You reach Ghangharia, find a guest house and sleep for the night.
Where to stay in Valley of Flowers
Ghagharia is the only point where any kind of stay option is available. Small guest houses and campsites are present in this small settlement where you can find a cheap room for INR 400 per night. If you are tagging along with someone then the cost can be divided.
Campsites are just before Ghanghria and charge almost 3000 for a night. The stay includes meals, guide for both Valley of Flowers and Hemkunt Sahib. But that is not the stay options we are looking for right now.
You can also carry your tent and pitch it in the field outside Ghanghria. Beware of bears though. I saw two cubs wandering on the road. The thought of their mother being around scared the shit out of me.

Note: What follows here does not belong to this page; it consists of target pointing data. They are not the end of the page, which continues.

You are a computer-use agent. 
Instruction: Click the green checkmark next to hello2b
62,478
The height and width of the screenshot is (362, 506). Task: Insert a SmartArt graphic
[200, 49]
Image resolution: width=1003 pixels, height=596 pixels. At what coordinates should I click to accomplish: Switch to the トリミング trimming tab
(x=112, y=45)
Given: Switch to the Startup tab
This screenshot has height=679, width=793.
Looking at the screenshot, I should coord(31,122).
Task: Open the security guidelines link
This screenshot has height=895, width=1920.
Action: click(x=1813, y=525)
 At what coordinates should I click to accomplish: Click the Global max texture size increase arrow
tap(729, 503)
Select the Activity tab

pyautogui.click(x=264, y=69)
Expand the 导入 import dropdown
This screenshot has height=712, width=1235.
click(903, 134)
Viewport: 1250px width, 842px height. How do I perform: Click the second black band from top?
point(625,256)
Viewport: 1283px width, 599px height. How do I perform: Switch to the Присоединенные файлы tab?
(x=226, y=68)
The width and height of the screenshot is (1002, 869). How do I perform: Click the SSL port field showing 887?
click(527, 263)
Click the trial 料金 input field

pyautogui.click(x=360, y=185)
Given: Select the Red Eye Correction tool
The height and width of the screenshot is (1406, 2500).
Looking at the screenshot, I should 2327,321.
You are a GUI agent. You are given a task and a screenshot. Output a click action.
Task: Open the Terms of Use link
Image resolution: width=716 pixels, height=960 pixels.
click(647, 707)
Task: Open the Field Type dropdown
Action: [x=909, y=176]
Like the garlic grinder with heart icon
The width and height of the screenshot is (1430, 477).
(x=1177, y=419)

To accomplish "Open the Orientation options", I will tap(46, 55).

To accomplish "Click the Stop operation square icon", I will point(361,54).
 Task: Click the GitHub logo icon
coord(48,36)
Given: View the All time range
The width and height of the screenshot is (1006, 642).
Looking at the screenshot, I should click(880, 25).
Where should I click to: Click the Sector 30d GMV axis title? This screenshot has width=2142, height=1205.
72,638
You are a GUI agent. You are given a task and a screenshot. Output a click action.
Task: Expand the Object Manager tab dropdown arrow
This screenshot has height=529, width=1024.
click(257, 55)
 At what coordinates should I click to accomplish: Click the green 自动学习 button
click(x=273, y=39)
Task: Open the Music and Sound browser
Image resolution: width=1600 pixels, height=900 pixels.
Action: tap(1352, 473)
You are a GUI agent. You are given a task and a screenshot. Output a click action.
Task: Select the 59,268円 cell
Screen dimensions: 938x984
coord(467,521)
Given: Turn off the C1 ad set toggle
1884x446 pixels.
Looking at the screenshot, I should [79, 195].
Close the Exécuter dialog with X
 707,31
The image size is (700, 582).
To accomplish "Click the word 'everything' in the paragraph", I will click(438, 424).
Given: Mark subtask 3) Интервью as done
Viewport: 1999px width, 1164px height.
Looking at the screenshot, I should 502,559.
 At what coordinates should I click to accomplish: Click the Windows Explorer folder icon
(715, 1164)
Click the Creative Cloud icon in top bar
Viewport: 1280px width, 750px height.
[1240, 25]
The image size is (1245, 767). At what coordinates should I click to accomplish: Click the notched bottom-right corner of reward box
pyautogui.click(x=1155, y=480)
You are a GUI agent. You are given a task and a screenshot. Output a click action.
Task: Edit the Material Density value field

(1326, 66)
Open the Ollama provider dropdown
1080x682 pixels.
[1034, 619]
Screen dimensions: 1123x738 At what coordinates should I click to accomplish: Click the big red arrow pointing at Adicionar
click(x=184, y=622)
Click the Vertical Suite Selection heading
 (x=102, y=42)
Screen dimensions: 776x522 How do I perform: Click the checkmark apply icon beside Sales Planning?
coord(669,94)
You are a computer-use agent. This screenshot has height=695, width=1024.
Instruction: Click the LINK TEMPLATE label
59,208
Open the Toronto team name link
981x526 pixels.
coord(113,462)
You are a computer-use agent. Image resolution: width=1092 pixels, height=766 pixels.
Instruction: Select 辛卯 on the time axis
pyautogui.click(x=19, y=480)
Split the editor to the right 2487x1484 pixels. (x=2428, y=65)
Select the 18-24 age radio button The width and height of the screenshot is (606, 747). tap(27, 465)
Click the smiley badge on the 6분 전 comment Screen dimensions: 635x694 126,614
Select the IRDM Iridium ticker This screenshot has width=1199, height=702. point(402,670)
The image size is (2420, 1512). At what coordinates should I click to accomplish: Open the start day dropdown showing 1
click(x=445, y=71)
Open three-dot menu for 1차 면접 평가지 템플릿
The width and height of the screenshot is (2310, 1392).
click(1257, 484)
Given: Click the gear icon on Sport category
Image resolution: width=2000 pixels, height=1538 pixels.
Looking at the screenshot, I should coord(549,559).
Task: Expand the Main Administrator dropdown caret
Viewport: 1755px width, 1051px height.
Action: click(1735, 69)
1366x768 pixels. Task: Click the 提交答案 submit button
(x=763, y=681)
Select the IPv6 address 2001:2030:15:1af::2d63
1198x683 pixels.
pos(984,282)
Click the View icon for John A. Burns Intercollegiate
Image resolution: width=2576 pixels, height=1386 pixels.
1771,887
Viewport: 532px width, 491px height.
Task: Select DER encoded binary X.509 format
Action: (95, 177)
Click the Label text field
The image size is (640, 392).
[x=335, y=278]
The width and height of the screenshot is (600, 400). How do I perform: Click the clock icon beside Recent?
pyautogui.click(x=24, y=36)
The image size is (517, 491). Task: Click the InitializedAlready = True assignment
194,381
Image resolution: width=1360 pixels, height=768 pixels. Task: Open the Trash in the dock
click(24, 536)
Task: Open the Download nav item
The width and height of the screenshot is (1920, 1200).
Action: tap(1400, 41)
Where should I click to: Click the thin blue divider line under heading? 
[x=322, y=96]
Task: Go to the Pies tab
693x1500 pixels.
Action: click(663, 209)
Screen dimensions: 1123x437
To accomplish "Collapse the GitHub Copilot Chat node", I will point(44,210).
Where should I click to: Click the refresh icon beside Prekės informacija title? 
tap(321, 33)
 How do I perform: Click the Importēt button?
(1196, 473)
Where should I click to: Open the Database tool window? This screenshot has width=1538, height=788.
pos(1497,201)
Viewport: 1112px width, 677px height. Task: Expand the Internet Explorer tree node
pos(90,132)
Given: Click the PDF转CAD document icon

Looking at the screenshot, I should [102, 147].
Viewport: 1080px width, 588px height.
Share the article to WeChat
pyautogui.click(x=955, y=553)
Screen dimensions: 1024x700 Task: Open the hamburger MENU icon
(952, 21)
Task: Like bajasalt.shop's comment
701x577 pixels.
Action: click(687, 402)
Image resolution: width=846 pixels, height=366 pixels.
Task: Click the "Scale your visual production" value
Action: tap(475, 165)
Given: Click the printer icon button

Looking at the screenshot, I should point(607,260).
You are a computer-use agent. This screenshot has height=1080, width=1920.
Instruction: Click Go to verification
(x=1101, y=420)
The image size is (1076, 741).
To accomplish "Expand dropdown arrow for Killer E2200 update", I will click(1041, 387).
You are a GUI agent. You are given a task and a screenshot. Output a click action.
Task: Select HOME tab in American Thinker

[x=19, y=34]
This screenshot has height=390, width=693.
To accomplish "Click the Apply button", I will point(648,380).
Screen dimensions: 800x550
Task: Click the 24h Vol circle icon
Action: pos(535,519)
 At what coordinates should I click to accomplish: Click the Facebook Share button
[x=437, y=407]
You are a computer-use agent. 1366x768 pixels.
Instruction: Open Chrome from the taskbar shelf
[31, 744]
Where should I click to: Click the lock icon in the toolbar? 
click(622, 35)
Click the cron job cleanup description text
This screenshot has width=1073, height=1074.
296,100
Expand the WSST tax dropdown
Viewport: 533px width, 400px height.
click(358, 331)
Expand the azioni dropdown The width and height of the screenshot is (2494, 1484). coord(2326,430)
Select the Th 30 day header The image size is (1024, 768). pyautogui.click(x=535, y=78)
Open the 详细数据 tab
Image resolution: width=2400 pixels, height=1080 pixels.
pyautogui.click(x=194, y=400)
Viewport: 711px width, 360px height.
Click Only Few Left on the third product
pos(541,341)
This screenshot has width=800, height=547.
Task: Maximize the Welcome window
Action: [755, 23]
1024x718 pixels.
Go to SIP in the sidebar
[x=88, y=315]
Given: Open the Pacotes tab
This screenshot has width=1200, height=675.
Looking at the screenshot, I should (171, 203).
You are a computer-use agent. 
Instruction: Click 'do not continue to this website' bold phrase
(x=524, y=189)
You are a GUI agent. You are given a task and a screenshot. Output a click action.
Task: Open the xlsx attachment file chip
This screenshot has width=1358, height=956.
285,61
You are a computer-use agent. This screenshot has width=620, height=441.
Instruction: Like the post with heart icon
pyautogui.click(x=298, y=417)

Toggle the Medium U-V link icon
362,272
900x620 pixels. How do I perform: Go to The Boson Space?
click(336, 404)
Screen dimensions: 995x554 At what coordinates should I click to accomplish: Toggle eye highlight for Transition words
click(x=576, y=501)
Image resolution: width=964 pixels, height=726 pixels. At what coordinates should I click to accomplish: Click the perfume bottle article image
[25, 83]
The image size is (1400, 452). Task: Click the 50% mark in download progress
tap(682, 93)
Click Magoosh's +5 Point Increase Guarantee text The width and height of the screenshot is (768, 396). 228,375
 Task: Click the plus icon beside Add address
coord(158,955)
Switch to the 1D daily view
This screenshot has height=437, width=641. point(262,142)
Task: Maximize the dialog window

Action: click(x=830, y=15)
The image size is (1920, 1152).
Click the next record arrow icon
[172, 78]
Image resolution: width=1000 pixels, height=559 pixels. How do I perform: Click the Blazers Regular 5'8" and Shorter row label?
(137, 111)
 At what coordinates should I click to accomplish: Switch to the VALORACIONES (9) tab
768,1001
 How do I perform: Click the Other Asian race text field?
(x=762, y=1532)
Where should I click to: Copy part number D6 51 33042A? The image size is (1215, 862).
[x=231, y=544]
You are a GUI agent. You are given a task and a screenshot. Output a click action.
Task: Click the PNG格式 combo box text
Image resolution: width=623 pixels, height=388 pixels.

Going to Valley of Flowers from Ghangharia
The gate to Valley of Flowers opens at 7:00 AM. Now here is the catch. A lot of blogs will tell you that you can walk into the valley by 6:00 AM but it is mandatory to take the permit. This is important because it helps in rescue of someone who hasn’t returned even after the permits being issued.
Even if you manage to walk into the park before the opening of the permit counter, you’ll be caught on your way back. I had to pay INR 300 as a fine and I don’t recommend this stunt to anyone.
What to carry on Valley of Flowers Trek
A small 50l rucksack will be enough for Valley of Flowers trek. If you are a photographer then you can easily carry your camera bag or ditch your camera bag and move your camera and lenses into the rucksack. I did the later and managed to carry a tripod till Ghangharia and later to Valley of Flowers.
Eating options in Valley of Flowers
All the eatouts are present in Ghangharia. You can spend your evenings on the amazing langar meal at the Gurudwara or go for Maggi for breakfast. You’ll also find pakodas, samosa, daal chawal and gulab jamuns in small restaurants.
Valley of Flowers doesn’t have any restaurants. Although you’ll find eating spots on your way to Hemkunt Sahib. It is a wise idea to pack biscuits and chocolates on your way to Valley of Flowers. Remember to bring back the wrappers and nothing leave behind.
How tough is Hemkunt Sahib trek?
Hemkunt Sahib’s route is well made and all you need to do is to climb stairs. It is not tough but longer than Valley of Flowers. You can easily add Hemkunt Sahib trek if you have additional days in your hand. Don’t try to mix Valley of Flowers and Hemkunt Sahib for same day. It is practically impossible and you’ll end up missing the best of both sides.
Is it a wise idea to visit Badrinath and Mana
Not really but most of the trek operators add Badrinath and Mana on the way back and then start driving for Delhi after lunch. Again, you will need an additional day to explore both places. If you skip Badrinath and Mana, you’ll be in Rishikesh by night; otherwise, you’ll have to spend another night in Joshimath.
A small itinerary to Valley of Flowers with Hemkunt Sahib, Badrinath and Mana
Day 1 – Delhi to Rishikesh by bus (start at 11 PM, arrive Rishikesh by 3 AM)
Day 2 – Rishikesh to Rudraprayag by bus (Bus starts leaving by 4 AM, you’ll reach Rudraprayag by 10 AM)
Rudraprayag to Joshimath by shared jeep (jeeps are available till 5 PM. The journey takes around 5 hours)
Stay in Joshimath
Day 3 – Joshimath to Govind Ghat (start by 7 so that you reach Ghangharia before dark)
Govind Ghat to Ghangharia
Day 4 – Ghangharia to Valley of Flowers
Valley of Flowers to Ghangharia
Day 5 Ghangharia to Hemkunt Sahib
Hemkunt Sahib to Ghangharia
Day 6 Ghangharia to Govind Ghat
Govind Ghat to Badrinath and Mana
Badrinath to Joshimath (remember to leave by 3 PM otherwise you’ll have to stay in Badrinath for the night)
Day 7 – Joshimath to Rishikesh
Rishikesh to Delhi
Note: If you end up spending your night in Badrinath, you can still travel to Rishikesh via Joshimath and later to Delhi on the same day.